__Exercise instructions__.
Return the following lines unchanged, reproducing every character.

__Data provided__.
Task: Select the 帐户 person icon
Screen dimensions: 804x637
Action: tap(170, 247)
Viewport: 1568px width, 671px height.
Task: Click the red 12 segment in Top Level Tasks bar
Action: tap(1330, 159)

__Finished task__.
Task: Select the 帐户 person icon
Screen dimensions: 804x637
Action: tap(170, 247)
Viewport: 1568px width, 671px height.
Task: Click the red 12 segment in Top Level Tasks bar
Action: tap(1330, 159)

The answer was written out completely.